孫娘の高校の剣道部が風前の灯火になった。


御身一人で懸命に新入部員の勧誘に当たったが駄目だったという。


不憫なことだが孫だけに責任を取らせることはもっともっと不憫だ。


あの一時のブームは一体どこへ行ってしまったのか。


いったい何が原因で何があったのだろうか。


 


 


 


剣道ブームはどこへいったか


 昭和五十年代のころ、日本国に剣道ブームが沸き起こった。


終戦直後の混乱の中ひもじい思いをつのらせた飢餓状態からようやくにして立ち直り全世界が目を見張るなか日本国は高度経済成長の時代の波に乗って物凄い勢いで豊かさを手に入れていった。
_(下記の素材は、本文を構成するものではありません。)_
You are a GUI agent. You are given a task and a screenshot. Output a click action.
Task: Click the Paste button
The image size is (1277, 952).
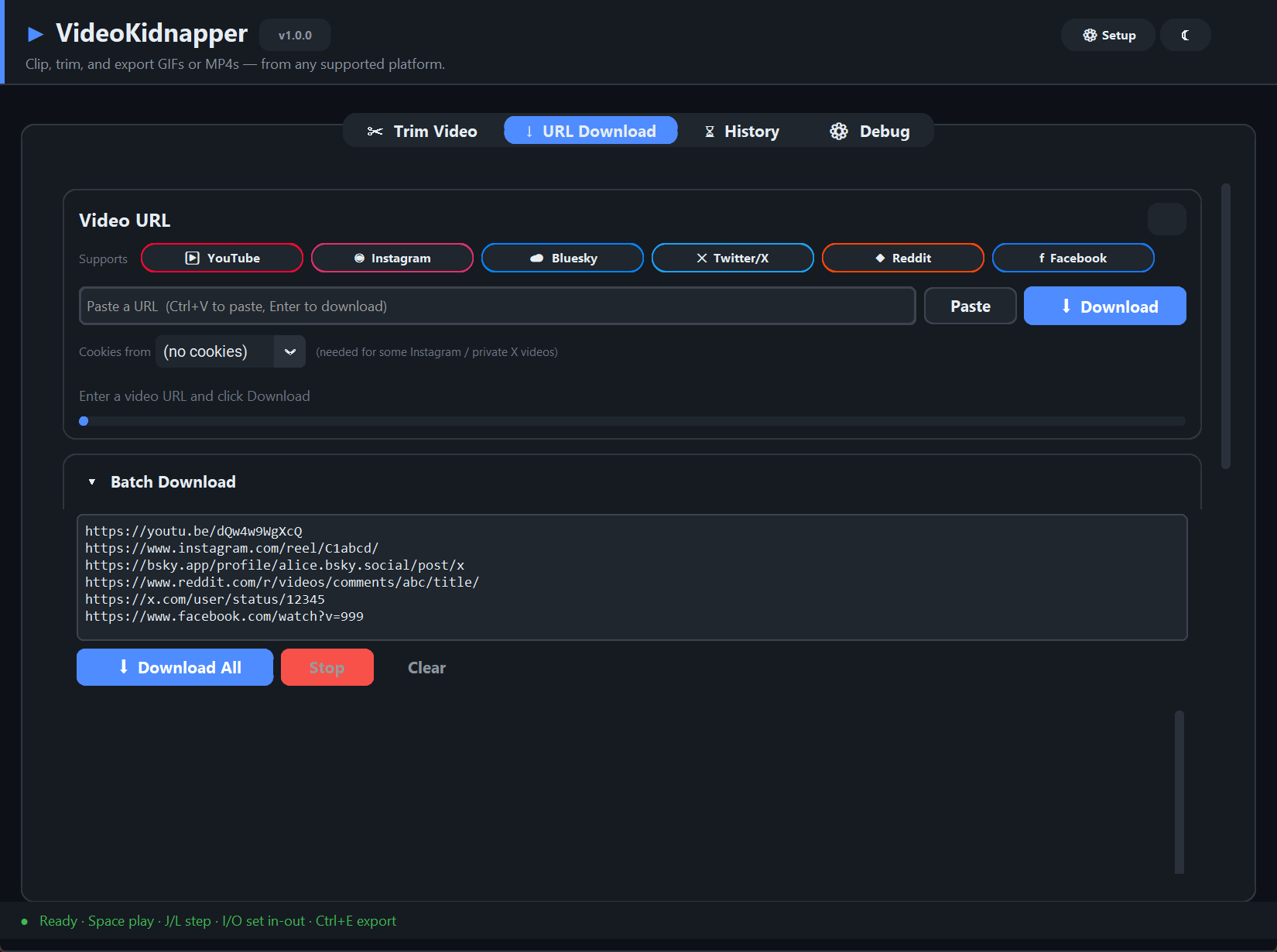click(x=971, y=306)
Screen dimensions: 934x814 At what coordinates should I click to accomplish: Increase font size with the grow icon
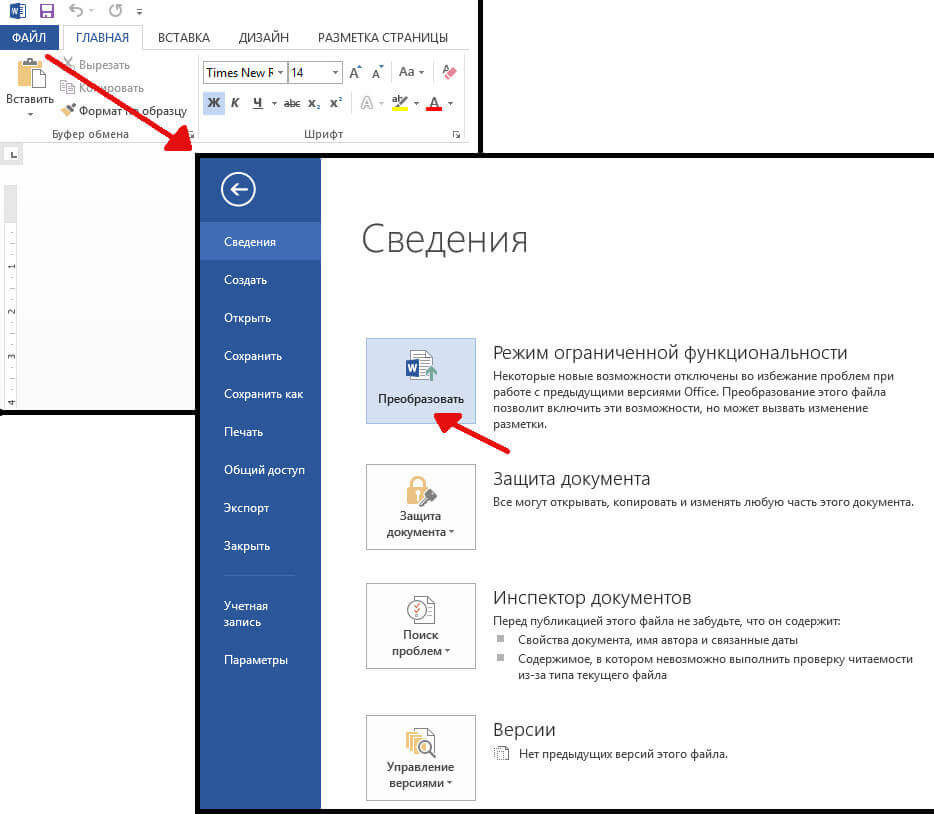[355, 73]
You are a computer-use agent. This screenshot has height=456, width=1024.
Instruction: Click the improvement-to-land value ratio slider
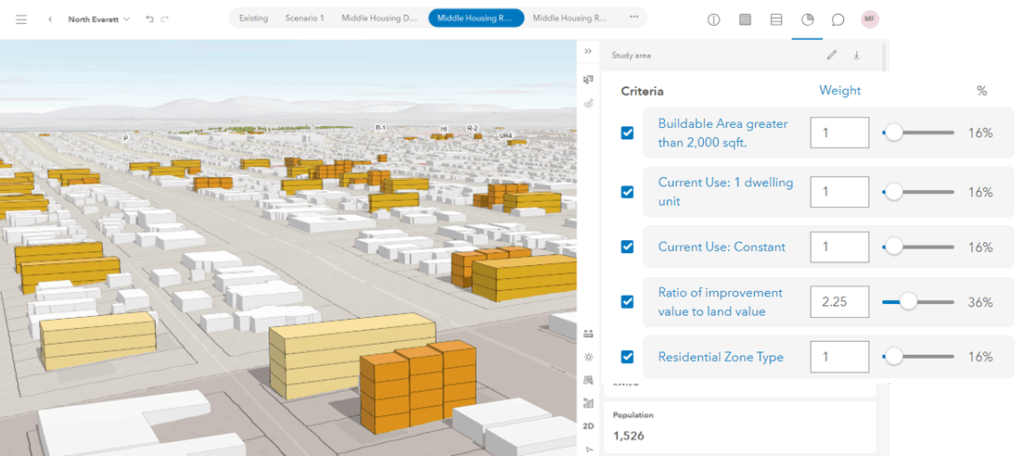coord(918,302)
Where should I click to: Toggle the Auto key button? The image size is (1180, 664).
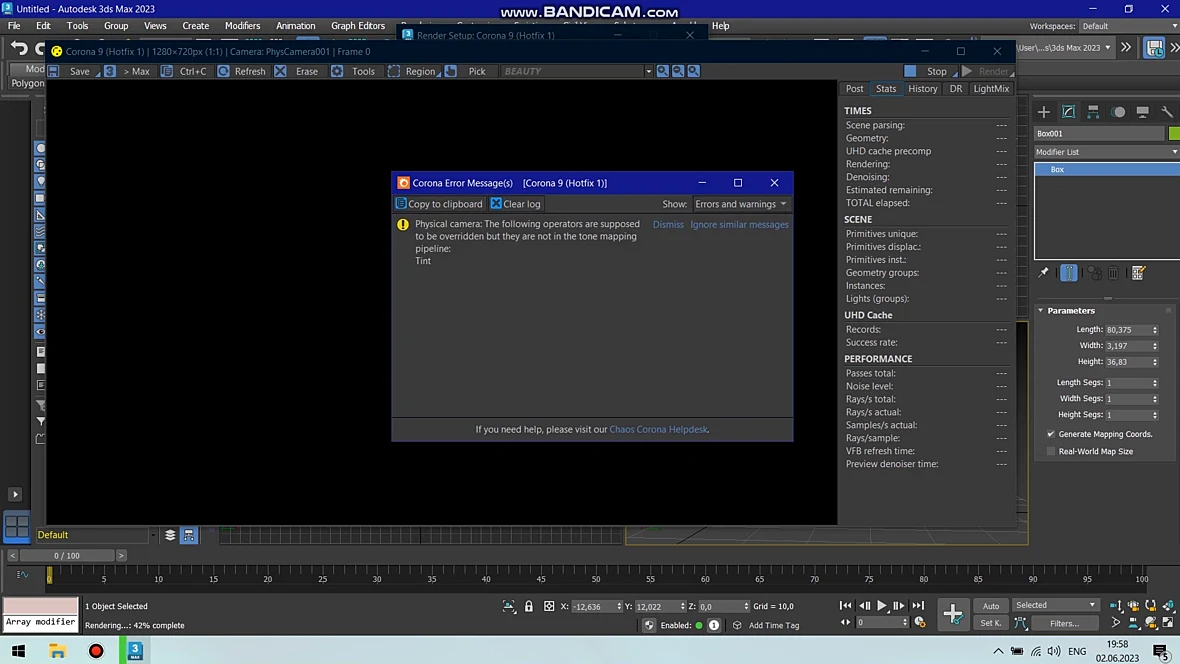(991, 605)
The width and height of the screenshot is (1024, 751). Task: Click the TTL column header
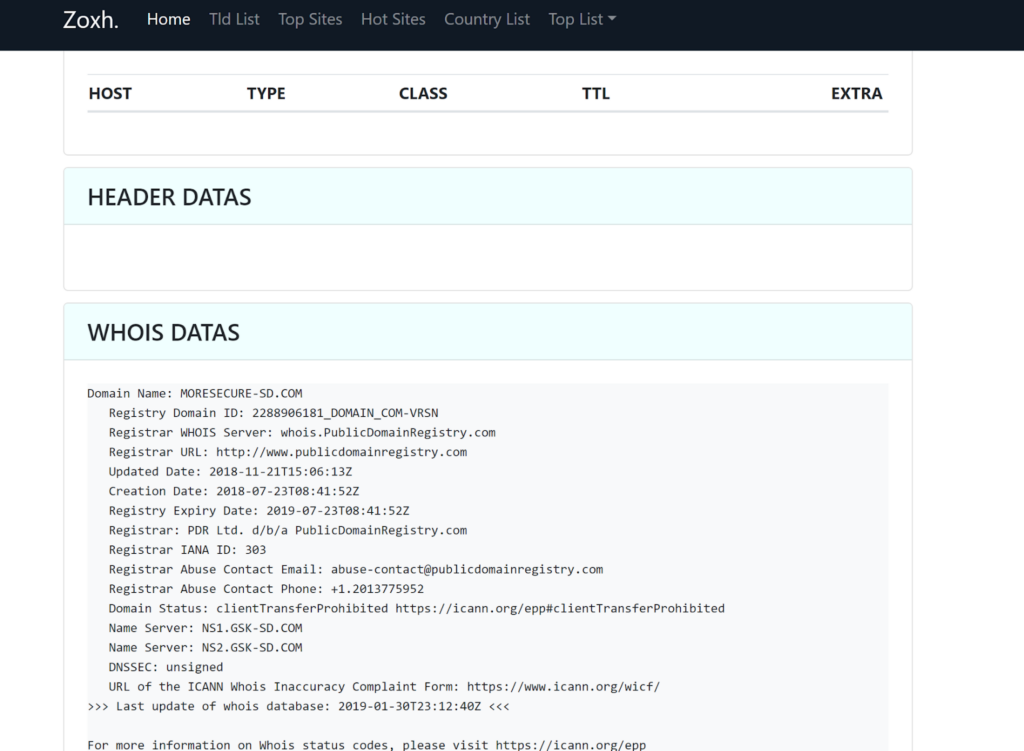click(x=596, y=93)
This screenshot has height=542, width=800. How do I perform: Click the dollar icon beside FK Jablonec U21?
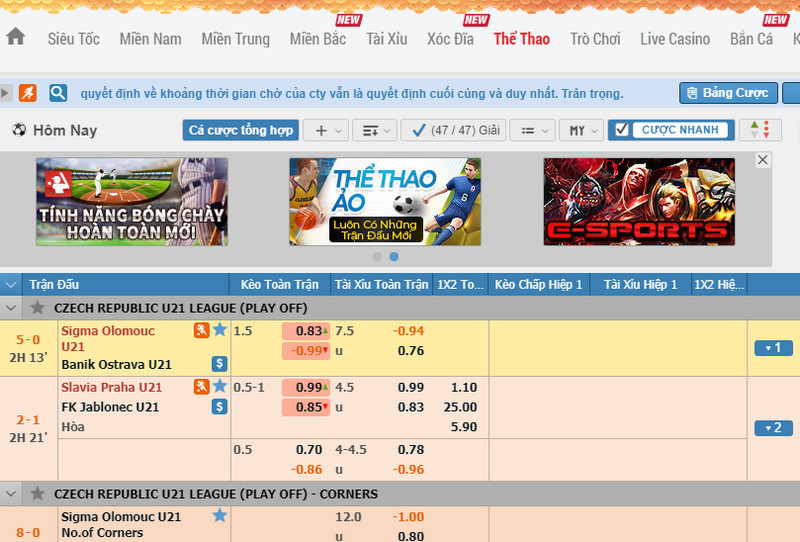click(219, 406)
 お金さえ出せばなんでも手に入る物質文明を謳歌する時代に入り、遂にはお金の力で精神的な充実感を充足させるまでに余裕が生じたのでしょう。


わが子に日本人の魂が育つことを望み始めたといえまいか。


わが子がよい子に育ってほしいという親としての願望が一気に時代的要請として高まったのである。


 日本剣道連盟も高らかに剣道の理念を謳い上げ、剣道をすれば人間形成が約束できると言いきったのである。


世の親たちはわが子が剣道さえすればみんながみんな良い子になると信じたのである。


国を挙げての剣道熱がブームとなって盛り上がっていったのです。


 


なぜブームがバブルと化して消えてしまったのか


 灼熱のグランドで球を追う球児たちは、やがて夕やみ迫るころには整列脱帽しあらん限りの大声で無人のもの言わぬグランドに向かってありがとうございましたと礼を述べている。


相手チームにもスタンドで応援する数少ない人たちにも深々と一礼し感謝の気持ちを無邪気な童顔を笑顔でほころばせながら精一杯表現しようと一生懸命だ。


球児たちには、何よりもチームワークの大切さを体全体に徹底的に沁み込ませ一丸となって協調性を鍛え上げている。


プロ野球から高校野球・少年野球へとその底辺の裾野は広がる一方だ。


それにも増してサッカー熱はさらに野球以上に過熱するばかりではないか。


 つまり、剣道以外の野球・サッカーその他のスポーツであれ立派によい子が育つことが証明されたわけだ。


人間形成は剣道だけの独壇場では決してないことが見事証明されてしまったわけだ。


 剣道以外の競技スポーツの魅力の前に、剣道の影が次第に薄められていった。


当然のこととして然るべき関係筋はその原因を究明し善後策を講じたことであろう。    
当然ながら全日本剣道連盟は剣道自体の体質面において何か問題点がなかったのか、原点に立ち返っての猛省がなされたはずだが一般のものにはその内容が明確には見えなかったし伝えられなかったような気がしてならない。